1001 movies you must see before you die. Must I? Let's see.

My name is Dagmar and I am from Czech Republic. I have a bachelor's degree in screenwriting. I study movies. I watch movies. I write about movies. I kind of mention movies a lot. I even cross stitch things I like in movies. My views on cinema could be described as peculiar. My views on the "1001 movies" list as complicated. It happens a lot that I get the feeling it wasn't that necessary to see some particular movies. Sometimes I'm really grateful I saw them. And there are also times when I don't watch any new movies for six months straight. And they keep adding new movies every damn year so I might have to never die to watch them all.

What's the score right now?
606/1245 - That's 639 left to see.
I started this experiment on July 3rd 2009 and the latest update was made on April 19th 2023.

You can find the full list here.

Friday, 6 October 2017

The Man Who Fell to Earth (1976)

United Kingdom
directed by: Nicolas Roeg
written by: Paul Mayersberg + Walter Tevis (book)

starring: David Bowie, Rip Torn, Candy Clark
seen: 6th October, 2017

I was under the impression that nothing sounds like the potentially best film in history than "a psychedelic documentary about the arrival of the reverend David Bowie and assortment of blessings and curses amongst Earthlings". Sadly, my hopes were not met. The first fifteen minutes gave an excellent example of surrealism being used in the service of experimental sci-fi. But the rest of the film slowly sank into an incoherent, uninteresting and amateurish stagger that could end in any given moment or keep going forever, a.k.a. my desire for meaning and purpose in storytelling was overwhelmingly dissatisfied.

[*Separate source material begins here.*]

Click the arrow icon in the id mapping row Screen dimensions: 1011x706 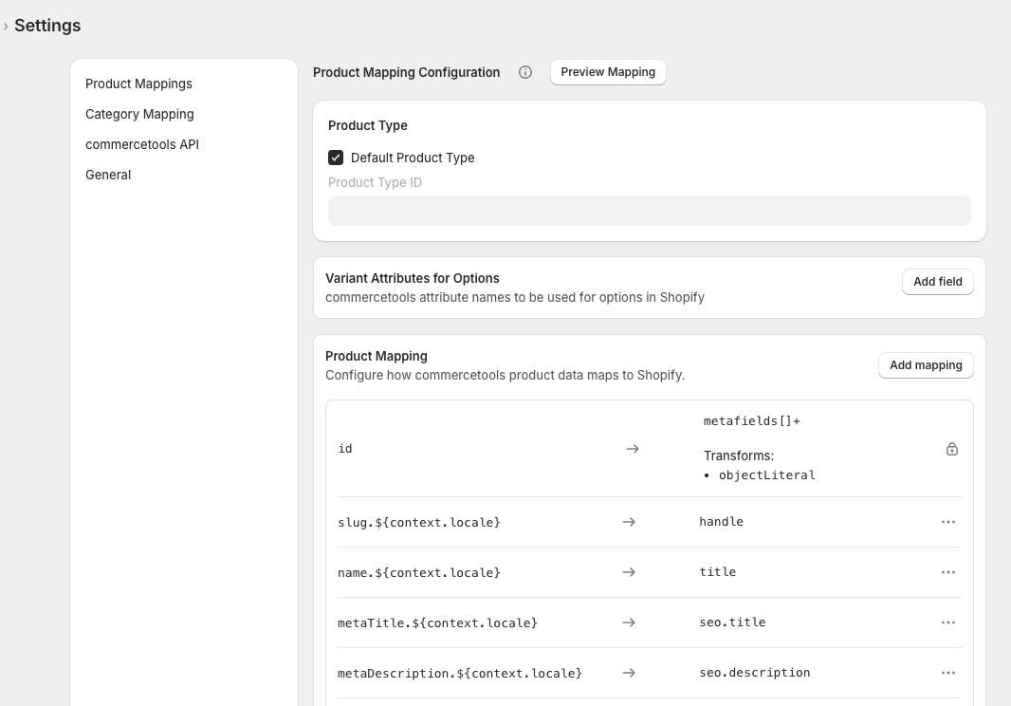tap(633, 449)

This film gave me same vibes as Easy Rider = the drugged overconfidence that "the substance" will reveal itself without a targeted effort from film-makers themselves and the connection to the time of inception that makes it for me, removed from the seventies zeitgeist, largely incomprehensible. In the end, the one thing that sticks with me the most is my discovery of the origin of the brilliantly opulent ping pong autumn forest wallpaper room (including real dead leaves on the fake lawn carpet) that appeared in the exteded cut of Snyder's Watchmen.